Hereditary hemorrhagic telangiectasia (HHT) is a rare autosomal dominant hereditary disorder characterized by recurrent spontaneous epistaxis, mucocutaneous telangiectasias, and solid organ arteriovenous malformations (AVMs). Pulmonary hypertension (PH) is an increasingly recognized complication in patients with HHT, most often precipitated by high-output heart failure in the presence of hepatic AVMs as well as pulmonary arterial hypertension in the form of a proliferative vasculopathy. The presence of PH in patients with HHT is associated with significant elevations in rates of morbidity and mortality. Additionally, there is growing recognition of a thromboembolic propensity in this population that increases the risk of chronic thromboembolic PH, posing unique clinical considerations regarding the use of anticoagulation. Patients with HHT are also at risk of PH due to disorders commonly seen in the general population, including left-sided heart and lung disease. The etiology of PH in HHT is multifaceted and complex; the diagnostic approach and treatment strategies must consider the underlying pathophysiology of HHT. This comprehensive review summarizes current knowledge of PH in HHT, detailing the pathogenesis of known etiologies, diagnostic evaluation, and suggested treatment modalities as well as emerging therapies that may be of future interest.

Keywords: chronic thromboembolic pulmonary hypertension; hereditary hemorrhagic telangiectasia; high‐output heart failure; pulmonary arterial hypertension; pulmonary hypertension.

Figure 1

A practical algorithm to assist in the detection of and treatment for pulmonary hypertension (PH) in patients with hereditary hemorrhagic telangiectasia (HHT). Etiologies of precapillary PH in patients with HHT are in blue text and/or on the left‐hand flowchart line, while etiologies of postcapillary PH are in red text and/or on the right‐hand flowchart line. The latter is divided by cardiac index, in which a value greater than 4 L/min/m² indicates a high output state., Recommendations are on the basis of the most recently established guidelines for the treatment of PH in the general population as well as for the management of complications of HHT., In PH due to hypoxic lung disease, inhaled treprostinil may be indicated in cases of pathologic interstitial subtypes.

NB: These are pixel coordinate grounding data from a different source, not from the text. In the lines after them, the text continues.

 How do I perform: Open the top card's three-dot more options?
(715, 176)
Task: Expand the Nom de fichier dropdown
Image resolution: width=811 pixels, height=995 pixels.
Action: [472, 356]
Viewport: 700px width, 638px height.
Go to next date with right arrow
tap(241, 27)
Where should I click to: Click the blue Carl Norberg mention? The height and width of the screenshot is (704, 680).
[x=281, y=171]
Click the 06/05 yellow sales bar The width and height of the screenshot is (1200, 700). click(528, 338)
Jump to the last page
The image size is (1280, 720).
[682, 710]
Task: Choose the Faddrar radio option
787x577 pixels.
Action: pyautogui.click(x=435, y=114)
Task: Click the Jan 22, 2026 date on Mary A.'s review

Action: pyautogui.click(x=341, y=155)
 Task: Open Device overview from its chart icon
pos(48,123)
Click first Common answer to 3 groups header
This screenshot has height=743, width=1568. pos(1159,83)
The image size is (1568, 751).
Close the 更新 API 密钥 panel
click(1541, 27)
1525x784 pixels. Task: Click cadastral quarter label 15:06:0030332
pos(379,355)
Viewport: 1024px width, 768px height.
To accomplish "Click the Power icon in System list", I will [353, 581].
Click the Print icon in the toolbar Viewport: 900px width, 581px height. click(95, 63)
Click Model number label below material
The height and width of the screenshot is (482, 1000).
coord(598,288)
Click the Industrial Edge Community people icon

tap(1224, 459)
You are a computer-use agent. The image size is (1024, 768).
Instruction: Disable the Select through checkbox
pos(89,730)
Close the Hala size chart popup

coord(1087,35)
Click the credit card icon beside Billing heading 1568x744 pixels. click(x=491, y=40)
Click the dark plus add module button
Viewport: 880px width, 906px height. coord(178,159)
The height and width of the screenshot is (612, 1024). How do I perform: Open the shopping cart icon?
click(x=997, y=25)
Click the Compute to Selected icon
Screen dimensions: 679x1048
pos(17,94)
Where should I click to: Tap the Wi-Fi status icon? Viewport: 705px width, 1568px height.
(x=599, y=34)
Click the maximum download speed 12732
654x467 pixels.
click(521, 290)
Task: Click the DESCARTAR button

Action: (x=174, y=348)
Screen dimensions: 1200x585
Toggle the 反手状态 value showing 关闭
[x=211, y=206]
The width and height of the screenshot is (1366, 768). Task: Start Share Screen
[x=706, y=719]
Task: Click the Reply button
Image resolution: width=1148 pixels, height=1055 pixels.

AVM, arteriovenous malformation; BPA, balloon pulmonary angioplasty; CTEPH, chronic thromboembolic pulmonary hypertension; HOHF, high‐output heart failure; mPAP, mean pulmonary artery pressure; PAH, pulmonary arterial hypertension; PAWP, pulmonary arterial wedge pressure; PTEA, pulmonary thromboendarterectomy; PVR, pulmonary vascular resistance; RHC, right heart catheterization; V/Q, ventilation/perfusion lung scan; WU, Wood unit.